7:13 PM: Ouch. An uneven beginning from Jon Stewart, who looks a bit nervous now that he's not in front of hordes of cheering adoring fans. His jokes were standard Daily Show fare, but the audience didn't seem too enthusiastic.

7:16 PM: And here we go, the first of many Oscars for movies I've never seen, or really heard of. Did head-shaking Clooney just zing Jon Stewart with his "I'm proud to be out of touch?" comment? It wasn't nearly as funny as Sean Penn (complete with the roadkill on his head) ripping into Chris Rock last year.

7:50 PM: Sorry to duck out for a few moments, I was eating dinner. In the meantime, Hollywood showed us its dark side as we got our first evidence of a fix. Those animated badgers totally god robbed. Are you telling me that a short film about badgers got beaten by...anything? I find that very hard to believe. Clearly the Academy really is steeped in cronyism. Fix! Fix!

8:15 PM: And we just had our first Jon Stewart appearance in nearly half an hour. I guess after Chris Rock last year they want to make sure the host attracts the younger, hipper audience they're looking for without actually poking fun at any of the poor, rich, stuffy actors and actresses present.

8:20 PM: What exactly is that on Charlize Theron's shoulder? It looks like another dress on there.

8:25 PM: Is that a real fire on stage? Is there a chance that Charlize Theron's shoulder-dress will get caught in it? I have to say, I enjoyed Dolly Parton's upbeat number a little more than fire, people looking pensive and walking around slowly, and lyrics that may or may not be in English.

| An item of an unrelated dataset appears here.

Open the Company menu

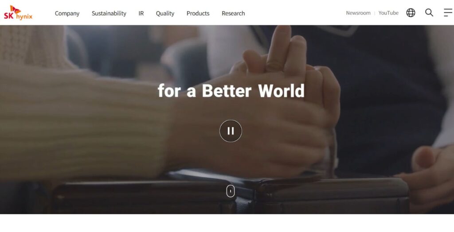(x=67, y=13)
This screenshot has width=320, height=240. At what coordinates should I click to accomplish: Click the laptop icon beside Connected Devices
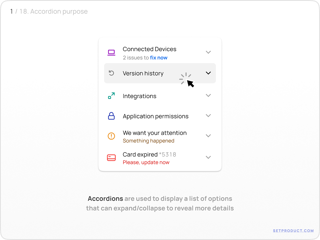tap(111, 52)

8:40 PM: Here we go, some good old-fashioned Hollywood self-congratulation! Remember the Stonecutters episode of the Simpsons where Homer learned that the Stonecutters society controls the world and, among other things, keeps the metric system down and the martians under wraps (as well as rigging every Oscar night, which we know is true from the Badger Atrocity)? Well here we learned that Hollywood actually caused the civil rights movement, the acceptance of people with AIDS, the impeaching of Richard Nixon, and every other radical thing that's happened in our country in the last 100 years. Jon Stewart made a little quip about how ridiculous this idea is, but I don't think he went far enough. Just hearing these people talk about what they do ("so-and-so describes his craft as blah blah blah") is completely tiresome. I think the movie industry is the only place where the employees so constantly and thoroughly try to convince themselves and others that what they do is so important and has such gravity that the Earth may indeed cease to spin on its axis if they don't show up for work.

9:15 PM: Wow, have these Oscars been a snoozefest or what? Just like the year in movies, this year's ceremony has been completely bereft of anything even remotely resembling a memorable event. Could somebody possibly shake things up somehow? Please?

9:55 PM: zzzz...zzz...wha?..huh?...Oh, it's John Travolta, even he couldn't weird things up enough to be entertaining. The rap group that won the music Oscar were amusing in their exuberance, but then they had to do the montage of people who died this year. That always has a way of bringing things down.

10:25 PM: And that's that. The gay cowboy movie didn't win, which was mildly surprising. Overall not a very eventful evening. Somehow it's not the same without Sean Penn's hair.